▼

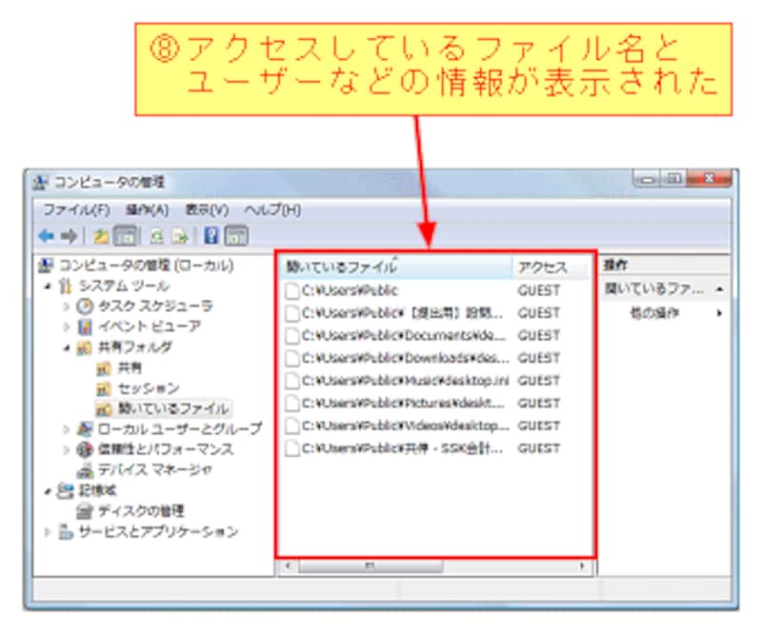Select the タスク スケジューラ clock icon
Image resolution: width=762 pixels, height=634 pixels.
85,307
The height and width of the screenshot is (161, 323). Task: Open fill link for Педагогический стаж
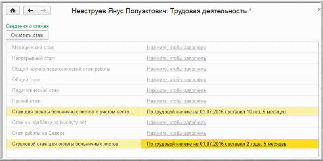tap(176, 90)
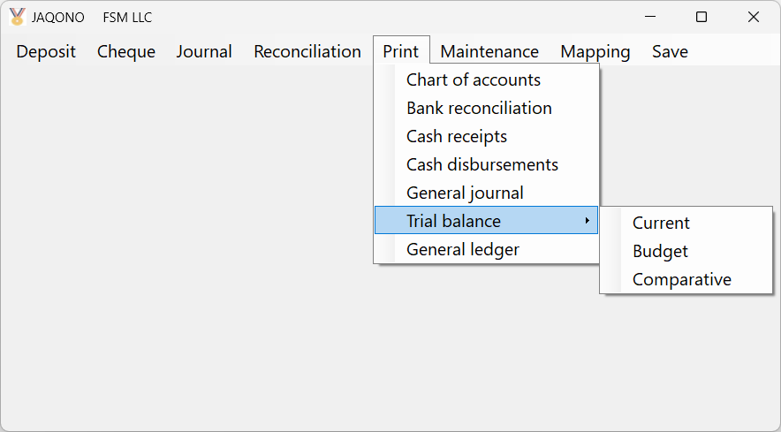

▲

Reproduce every line of the records above verbatim, leaving out the pictures.

Select the タスク スケジューラ clock icon
Image resolution: width=762 pixels, height=634 pixels.
85,307
The height and width of the screenshot is (161, 323). Task: Open fill link for Педагогический стаж
tap(176, 90)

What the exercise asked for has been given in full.